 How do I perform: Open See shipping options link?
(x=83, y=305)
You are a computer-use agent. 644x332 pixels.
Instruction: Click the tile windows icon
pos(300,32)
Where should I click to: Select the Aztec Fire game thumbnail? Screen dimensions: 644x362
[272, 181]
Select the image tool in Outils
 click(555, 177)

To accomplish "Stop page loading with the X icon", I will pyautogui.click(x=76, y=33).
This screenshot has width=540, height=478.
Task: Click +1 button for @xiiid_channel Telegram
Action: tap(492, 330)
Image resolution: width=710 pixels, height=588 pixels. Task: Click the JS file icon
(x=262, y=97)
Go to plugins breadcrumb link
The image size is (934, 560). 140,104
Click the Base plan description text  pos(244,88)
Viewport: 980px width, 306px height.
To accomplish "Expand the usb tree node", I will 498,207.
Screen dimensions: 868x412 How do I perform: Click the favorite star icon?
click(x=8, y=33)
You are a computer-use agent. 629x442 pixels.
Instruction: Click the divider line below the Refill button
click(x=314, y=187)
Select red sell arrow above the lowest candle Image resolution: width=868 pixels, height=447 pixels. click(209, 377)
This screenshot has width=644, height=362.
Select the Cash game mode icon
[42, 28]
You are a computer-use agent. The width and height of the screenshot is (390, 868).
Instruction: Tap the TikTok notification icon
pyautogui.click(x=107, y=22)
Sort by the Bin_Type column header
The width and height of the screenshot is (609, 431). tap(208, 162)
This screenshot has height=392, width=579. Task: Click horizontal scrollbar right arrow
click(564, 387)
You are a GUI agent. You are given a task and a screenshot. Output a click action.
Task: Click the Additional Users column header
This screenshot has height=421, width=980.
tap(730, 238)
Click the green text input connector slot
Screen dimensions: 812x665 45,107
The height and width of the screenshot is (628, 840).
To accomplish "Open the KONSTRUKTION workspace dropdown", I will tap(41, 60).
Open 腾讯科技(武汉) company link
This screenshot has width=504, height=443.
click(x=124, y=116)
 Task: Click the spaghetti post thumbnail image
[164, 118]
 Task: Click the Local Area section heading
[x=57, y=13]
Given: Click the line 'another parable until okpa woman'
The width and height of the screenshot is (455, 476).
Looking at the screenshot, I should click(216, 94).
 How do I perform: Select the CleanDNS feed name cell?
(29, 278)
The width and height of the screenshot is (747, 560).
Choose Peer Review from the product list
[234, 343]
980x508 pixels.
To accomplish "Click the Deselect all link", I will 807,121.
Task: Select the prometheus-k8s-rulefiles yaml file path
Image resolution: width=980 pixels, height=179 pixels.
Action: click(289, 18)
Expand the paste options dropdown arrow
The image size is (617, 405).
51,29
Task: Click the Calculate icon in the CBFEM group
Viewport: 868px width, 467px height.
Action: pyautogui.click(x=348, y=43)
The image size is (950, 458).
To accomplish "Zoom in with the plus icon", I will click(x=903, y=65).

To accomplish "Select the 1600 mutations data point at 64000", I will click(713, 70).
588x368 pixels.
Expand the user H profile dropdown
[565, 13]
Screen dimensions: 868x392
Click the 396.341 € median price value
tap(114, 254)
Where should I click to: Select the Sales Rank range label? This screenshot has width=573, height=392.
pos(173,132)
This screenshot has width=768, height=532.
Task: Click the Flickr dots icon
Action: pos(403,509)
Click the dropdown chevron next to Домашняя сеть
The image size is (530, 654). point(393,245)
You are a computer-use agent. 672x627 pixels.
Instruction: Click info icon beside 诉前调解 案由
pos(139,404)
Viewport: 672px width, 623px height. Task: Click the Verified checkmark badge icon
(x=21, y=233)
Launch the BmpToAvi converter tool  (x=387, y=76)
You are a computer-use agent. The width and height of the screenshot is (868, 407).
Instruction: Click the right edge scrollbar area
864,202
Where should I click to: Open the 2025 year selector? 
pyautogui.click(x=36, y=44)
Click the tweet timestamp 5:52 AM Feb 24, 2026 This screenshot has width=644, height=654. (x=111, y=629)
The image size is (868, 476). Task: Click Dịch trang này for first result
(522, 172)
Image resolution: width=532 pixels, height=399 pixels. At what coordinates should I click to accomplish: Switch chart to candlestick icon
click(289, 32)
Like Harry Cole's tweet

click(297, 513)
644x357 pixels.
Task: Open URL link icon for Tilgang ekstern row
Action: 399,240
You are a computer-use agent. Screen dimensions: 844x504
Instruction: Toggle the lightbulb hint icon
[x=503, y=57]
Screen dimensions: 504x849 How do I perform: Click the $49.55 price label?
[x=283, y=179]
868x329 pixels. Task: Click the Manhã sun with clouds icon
━━━━━━━━━━━━━━━━━━━━━━━━━━━━━━
## Exercise
From the records above, copy every line that includes the word "computer".

## Answer to this exercise
You are a computer-use agent. 644x332 pixels.
You are a computer-use agent. 629x442 pixels.
You are a computer-use agent. The width and height of the screenshot is (390, 868).
You are a computer-use agent. 672x627 pixels.
You are a computer-use agent. The width and height of the screenshot is (868, 407).
You are a computer-use agent. Screen dimensions: 844x504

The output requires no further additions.